L’Assemblée nationale a choisi de créer la confusion en votant la loi portant sur le recensement des personnes physiques en République du Bénin. L’organe technique chargé de conduire cette opération est le Ravip. Parmi les missions assignées à cette structure par la loi, il est prévu que les données recueillies par le Ravip dans le cadre du recensement des personnes physiques, serviront aussi dans la production du fichier électoral (article 12).

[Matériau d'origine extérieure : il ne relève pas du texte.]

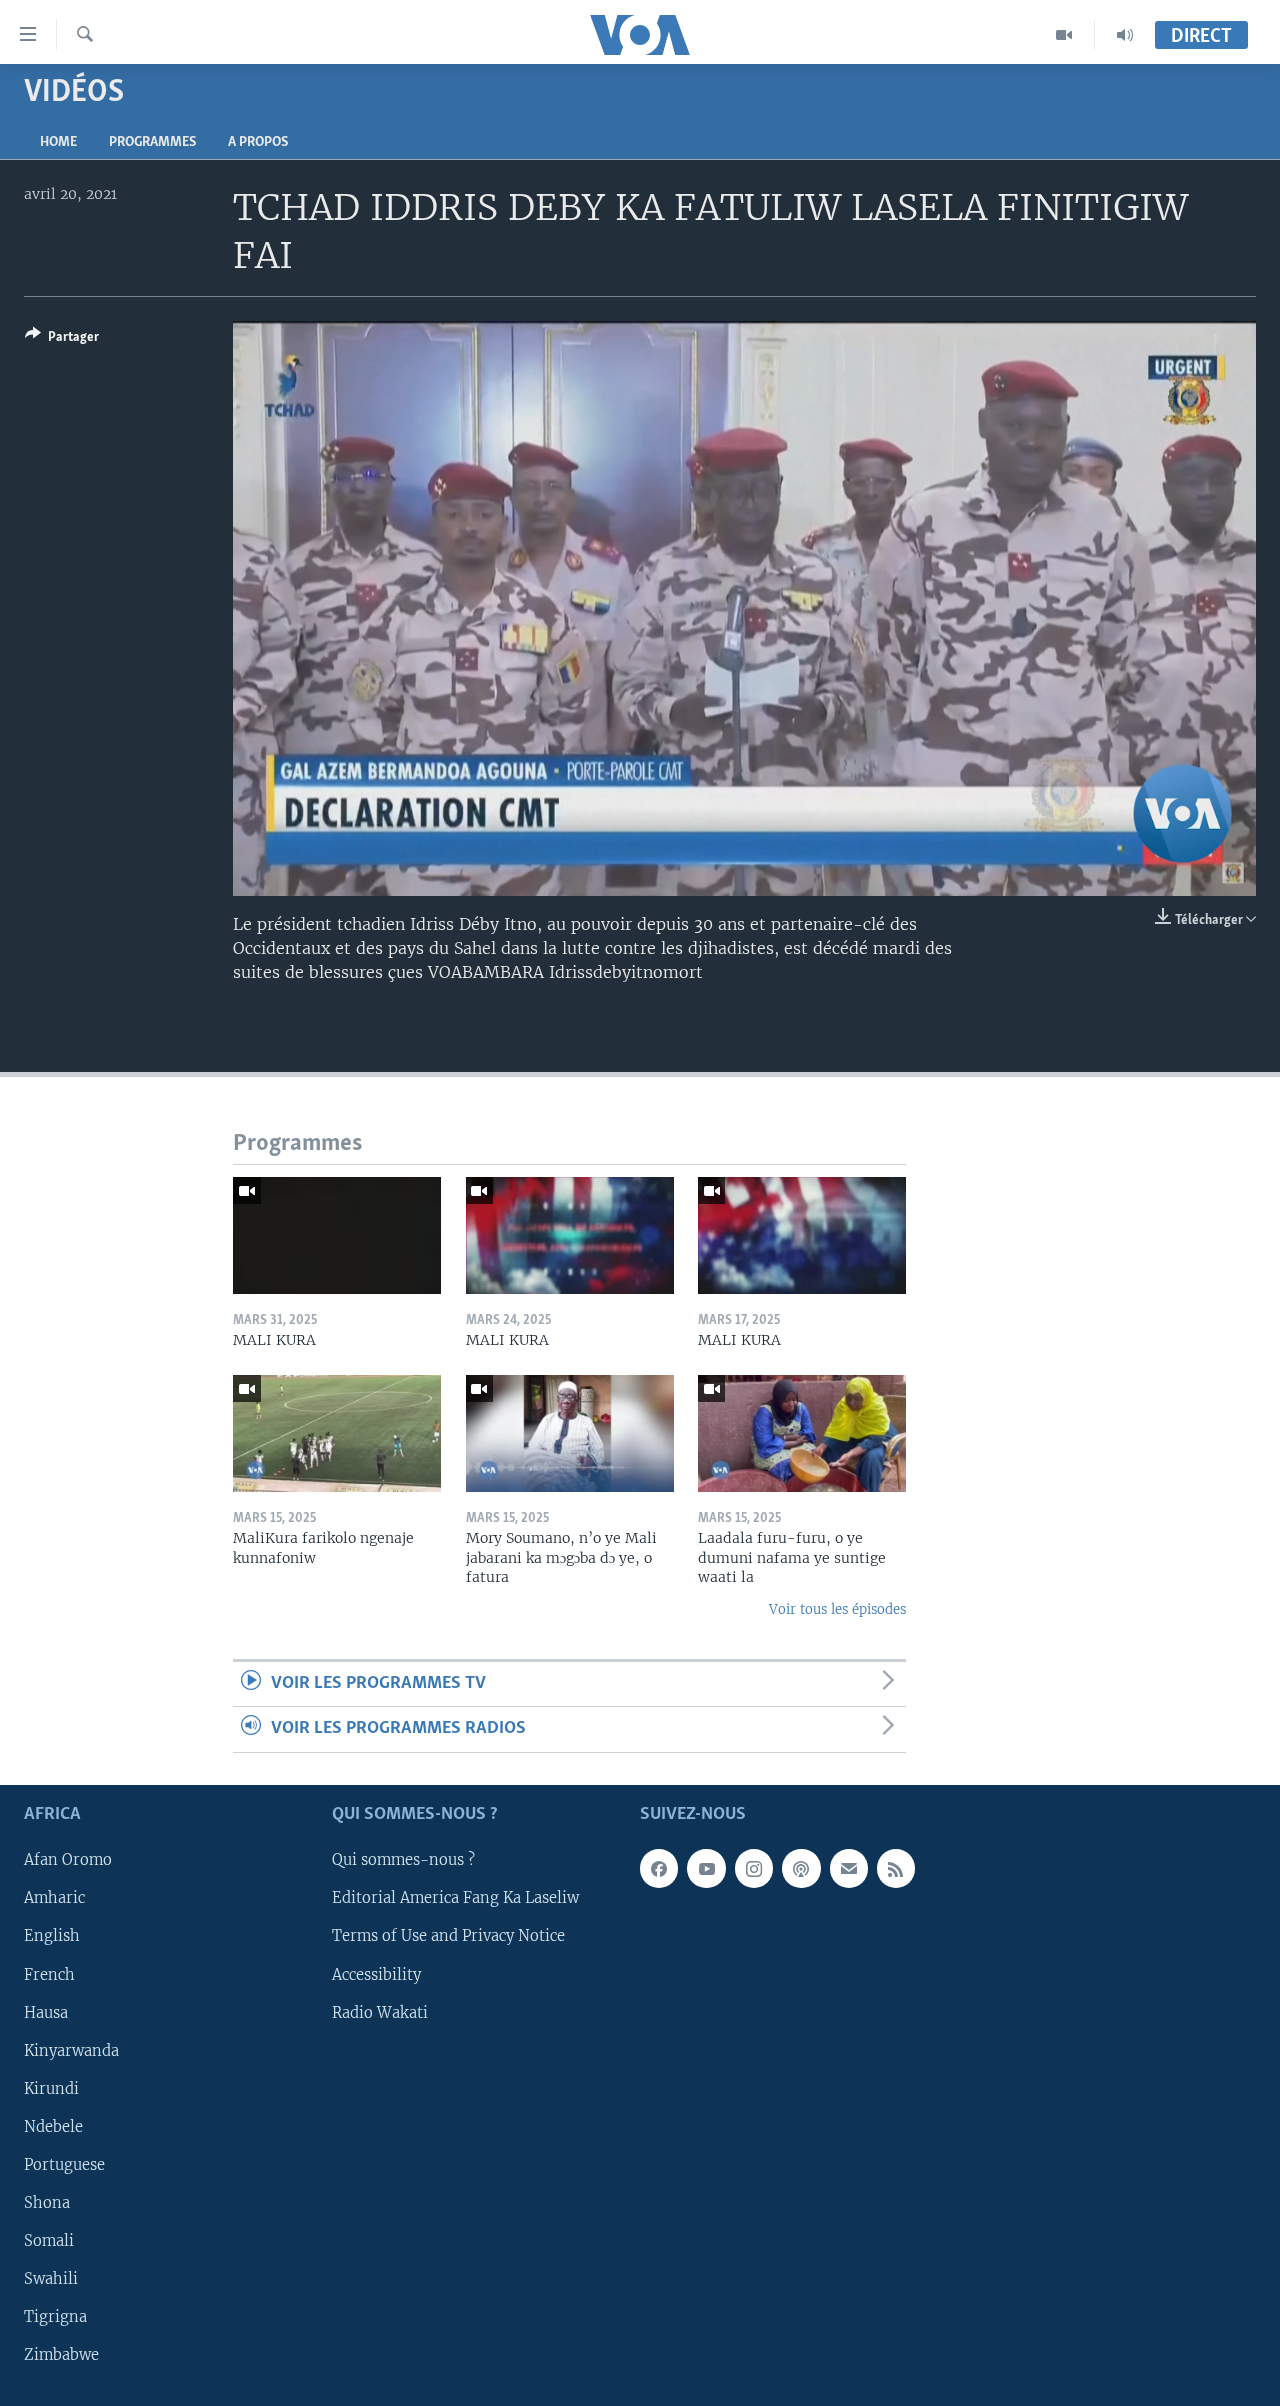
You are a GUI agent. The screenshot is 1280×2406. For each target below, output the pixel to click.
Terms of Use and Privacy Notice (448, 1936)
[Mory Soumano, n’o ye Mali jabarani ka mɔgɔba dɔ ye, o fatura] (570, 1433)
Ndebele (53, 2127)
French (49, 1974)
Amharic (54, 1898)
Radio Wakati (380, 2012)
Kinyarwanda (71, 2050)
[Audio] (1125, 35)
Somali (49, 2241)
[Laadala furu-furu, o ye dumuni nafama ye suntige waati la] (802, 1433)
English (52, 1936)
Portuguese (64, 2165)
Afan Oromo (68, 1860)
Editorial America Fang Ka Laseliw (455, 1898)
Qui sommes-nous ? (403, 1860)
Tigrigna (55, 2317)
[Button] (62, 340)
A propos (258, 142)
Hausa (46, 2012)
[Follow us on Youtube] (706, 1868)
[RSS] (896, 1868)
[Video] (1064, 35)
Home (58, 142)
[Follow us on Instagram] (754, 1868)
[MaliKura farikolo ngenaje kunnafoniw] (337, 1433)
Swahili (51, 2279)
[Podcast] (801, 1868)
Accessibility (376, 1974)
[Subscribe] (849, 1868)
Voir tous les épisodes (837, 1609)
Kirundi (51, 2088)
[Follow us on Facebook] (659, 1868)
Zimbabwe (61, 2355)
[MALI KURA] (337, 1235)
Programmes (152, 142)
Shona (47, 2203)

Toute chose qui crée la confusion et le doute, puisque le Cos-Lépi était déjà connu comme étant la structure chargée de produire le fichier électoral en collaboration avec l’Agence nationale de traitement, Ant. Les députés qui ont voté cette loi, ont associé la même Agence nationale de traitement à la réalisation du Ravip.

Le dilemme

De sorte que, si par extraordinaire les membres du Cos-Lépi sont installés comme l’a recommandé la Cour, on ne saura pas comment l’Ant pourra se départager pour travailler aux côtés du comité de pilotage du Ravip et du Cos-Lépi. Mais l’acte des parlementaires est fait à dessein. Il exprime le choix des députés de la majorité parlementaire, Bmp. C’est pour cela que le bureau du parlement ne s’est pas fait prier pour désigner ses 9 représentants au sein de la commission nationale de supervision du Ravip. Ils souhaitent, et le président de l’Assemblée nationale l’a confirmé à travers ses explications à la Cour constitutionnelle, que ce soit la liste produite par le Ravip qui serve de fichier électoral. Une position que la décision de la Cour citée plus haut, a vite fait d’écarter en affirmant que les missions du Ravip et celles du Cos-Lépi ne sont pas identiques.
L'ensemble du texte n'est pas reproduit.